Filter the items below down to the lines that contain the string "dimensions", and copy each of those lines whole. Matching is case-sensitive.

* START RECORDED DATA *

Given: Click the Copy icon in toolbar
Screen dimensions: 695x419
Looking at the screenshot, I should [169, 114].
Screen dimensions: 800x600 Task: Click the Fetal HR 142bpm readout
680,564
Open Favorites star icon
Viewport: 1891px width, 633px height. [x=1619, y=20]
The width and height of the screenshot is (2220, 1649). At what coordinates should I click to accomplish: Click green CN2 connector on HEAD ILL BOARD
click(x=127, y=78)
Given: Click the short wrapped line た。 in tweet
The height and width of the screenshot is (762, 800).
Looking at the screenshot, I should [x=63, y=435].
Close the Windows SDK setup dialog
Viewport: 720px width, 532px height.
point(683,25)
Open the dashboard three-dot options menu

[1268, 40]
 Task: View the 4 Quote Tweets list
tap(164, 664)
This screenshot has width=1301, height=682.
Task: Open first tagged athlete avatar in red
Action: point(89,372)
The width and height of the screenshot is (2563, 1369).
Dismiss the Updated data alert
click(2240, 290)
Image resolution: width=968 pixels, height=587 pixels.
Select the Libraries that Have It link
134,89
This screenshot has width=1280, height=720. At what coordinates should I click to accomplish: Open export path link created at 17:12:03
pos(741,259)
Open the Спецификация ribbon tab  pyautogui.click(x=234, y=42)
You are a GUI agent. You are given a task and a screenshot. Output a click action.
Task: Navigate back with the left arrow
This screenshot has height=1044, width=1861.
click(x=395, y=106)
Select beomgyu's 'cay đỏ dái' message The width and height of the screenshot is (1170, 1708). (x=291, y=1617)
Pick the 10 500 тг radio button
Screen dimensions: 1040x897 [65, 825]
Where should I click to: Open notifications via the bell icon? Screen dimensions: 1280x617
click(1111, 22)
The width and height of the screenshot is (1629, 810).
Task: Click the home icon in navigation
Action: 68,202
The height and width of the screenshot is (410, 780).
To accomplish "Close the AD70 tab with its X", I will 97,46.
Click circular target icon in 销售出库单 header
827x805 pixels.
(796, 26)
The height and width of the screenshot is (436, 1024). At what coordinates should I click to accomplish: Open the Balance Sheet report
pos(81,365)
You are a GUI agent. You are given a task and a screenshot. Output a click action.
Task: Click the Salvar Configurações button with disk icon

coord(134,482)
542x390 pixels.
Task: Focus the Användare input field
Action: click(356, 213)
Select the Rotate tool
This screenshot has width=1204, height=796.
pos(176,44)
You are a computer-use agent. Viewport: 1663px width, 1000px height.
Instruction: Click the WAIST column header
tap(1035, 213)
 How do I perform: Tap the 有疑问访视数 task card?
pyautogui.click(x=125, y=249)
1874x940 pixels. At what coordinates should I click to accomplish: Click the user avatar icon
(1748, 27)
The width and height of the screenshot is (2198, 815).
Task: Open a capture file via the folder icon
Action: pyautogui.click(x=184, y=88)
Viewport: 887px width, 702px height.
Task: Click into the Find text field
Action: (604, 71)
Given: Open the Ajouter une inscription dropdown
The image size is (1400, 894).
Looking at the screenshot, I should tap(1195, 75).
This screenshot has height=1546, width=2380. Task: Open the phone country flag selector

* END RECORDED DATA *

**EXERCISE RESPONSE**
Screen dimensions: 695x419
Screen dimensions: 800x600 Task: Click the Fetal HR 142bpm readout
Screen dimensions: 1040x897 [65, 825]
Where should I click to: Open notifications via the bell icon? Screen dimensions: 1280x617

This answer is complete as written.